Of 756 patients enrolled, 34 women withdrew, 21 were ineligible, 12 underwent ALND only, and 689 had SLN surgery attempted. At least one SLN was identified in 639 patients (92.7%: 95%CI: 90.5–94.6%). Among factors evaluated, mapping technique was the only factor found to impact SLN identification; with use of blue dye alone increasing the likelihood of failure to identify the SLN relative to using radiolabelled colloid +/− blue dye (p=0.006; OR=3.82 95%CI: 1.47-9.92). The SLN identification rate was 78.6% with blue dye alone; 91.4% with radiolabelled colloid and 93.8% with dual mapping agents. Patient factors (age, BMI), tumor factors (clinical T or N stage), pathologic nodal response to chemotherapy, site of tracer injection and length of chemotherapy treatment did not significantly affect the SLN identification rate.

Conclusions

The SLN identification rate after NAC was higher when mapping was performed using radiolabelled colloid alone or with blue dye compared to blue dye alone. Optimal tracer use is important to ensure successful identification of SLN(s) after NAC.

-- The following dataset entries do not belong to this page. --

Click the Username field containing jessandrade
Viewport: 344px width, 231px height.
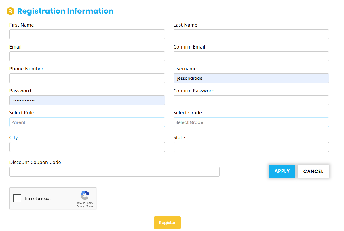pyautogui.click(x=251, y=78)
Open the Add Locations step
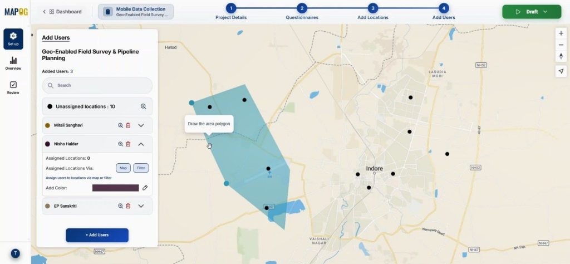This screenshot has width=570, height=264. [372, 8]
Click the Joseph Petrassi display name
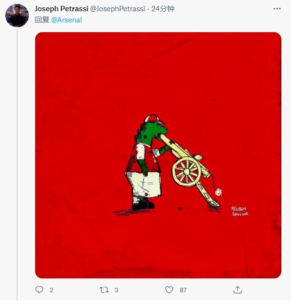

Keywords: sentinel node, neoadjuvant chemotherapy, breast cancer, identification rate

Introduction

The status of the axillary lymph nodes is an important prognostic factor in breast cancer. It has been used to guide local-regional and systemic treatment decisions and surgical removal of the axillary nodes facilitates staging and provides regional control in those with axillary metastases. In the past, axillary staging was accomplished through axillary lymph node dissection (ALND). However, in women with clinically node-negative (cN0) disease, sentinel lymph node (SLN) surgery has replaced ALND as the initial approach. SLN identification rates in primary breast surgery have increased from 64% in the early 1990s(1) to 81% in the late 1990s(2,3) and 91 to 100% in the 2000s.(4,5) Randomized trials have demonstrated that SLN surgery is technically feasible in women presenting with cN0 disease, with identification rates exceeding 97% and false-negative rates of less than 10%.(6) For patients with a negative SLN, regional control, disease-free and overall survival are equivalent between SLN surgery compared with those undergoing ALND. This allows patients with negative SLNs to avoid ALND and its associated morbidities which can include paresthesias, lymphedema and decreased range of motion.(79)

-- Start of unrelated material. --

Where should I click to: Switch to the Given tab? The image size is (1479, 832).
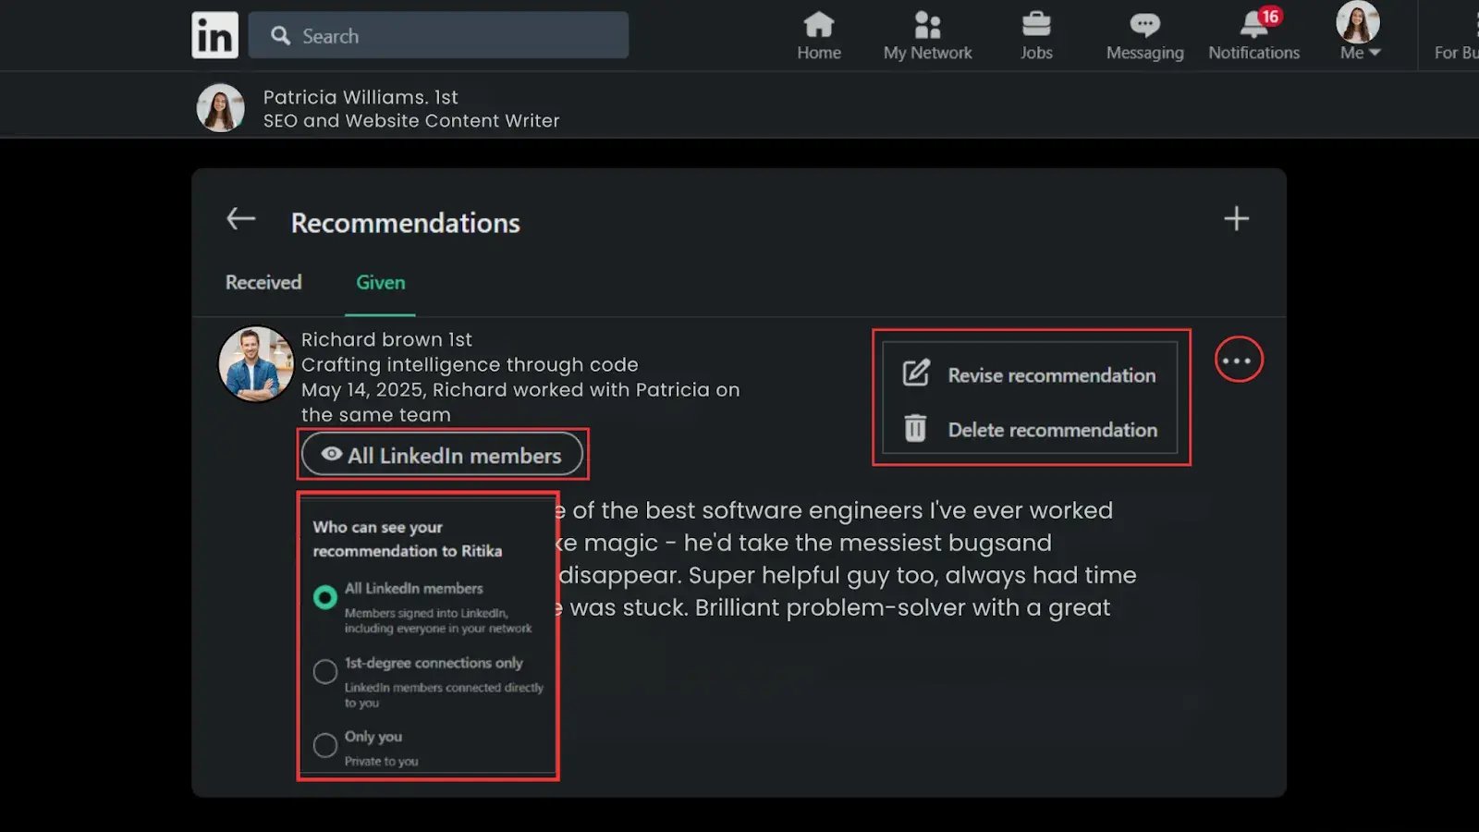click(380, 283)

While SLN surgery for axillary staging has been firmly established in the management of patients with cN0 disease undergoing primary surgery, the question of when to perform SLN surgery in patients receiving neoadjuvant chemotherapy (NAC) is debated. Some prefer to perform SLN surgery prior to NAC primarily for staging the axilla. However, as the importance of determining response to chemotherapy has emerged and chemotherapy has been shown to reduce the incidence of node positive disease after chemotherapy, SLN surgery after NAC has become more widely utilized. Initial reports from single institutions showed variability in SLN identification rates after NAC from 72 to 100% and false-negative rates of 0-33%,(1024) with pooled data reporting a SLN identification rate of 90% and false-negative rate of 12%.(25)

Some of the initial studies of SLN surgery after NAC included patients with clinically node-positive disease at presentation. Overall, the data for SLN surgery after NAC in women who present with node-positive disease is sparse with identification rates ranging from 78% to 98% and false-negative rates as high as 40%.(26,27,28,29,30) For these reasons, ALND has remained the standard practice in this patient population.(27)

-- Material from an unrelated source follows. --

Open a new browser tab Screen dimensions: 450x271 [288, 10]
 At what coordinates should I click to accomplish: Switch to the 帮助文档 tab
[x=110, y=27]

With current systemic therapy regimens, approximately 40% of patients with node-positive disease convert to node-negative after NAC. Therefore there has been significant enthusiasm for exploring the use of SLN surgery for nodal staging after NAC as a less invasive alternative compared with ALND. This was the focus of the American College of Surgeons Oncology Group (ACOSOG) Z1071 trial which assessed feasibility and accuracy of SLN surgery after NAC in patients presenting with node-positive disease documented by needle biopsy at diagnosis. In this report, we evaluate the factors affecting the SLN identification rate in this multi-institutional clinical trial.

Methods

ACOSOG Z1071 was a prospective clinical trial enrolling women with clinical T0-4, N1-2, M0 breast cancer who received NAC. Details of the study have been previously described.(31) A total of 756 women were enrolled from July 2009 to July 2011. All patients had cytologically or histologically proven axillary lymph node metastases by percutaneous fine needle aspiration (FNA) or core needle biopsy of at least one axillary lymph node prior to initiation of NAC. Axillary surgery prior to NAC was not allowed. All patients were treated with NAC with the type and length of chemotherapy left to the discretion of the treating medical oncologist. After completion of NAC at the time of definitive breast surgery, all patients were to undergo SLN surgery with concomitant ALND.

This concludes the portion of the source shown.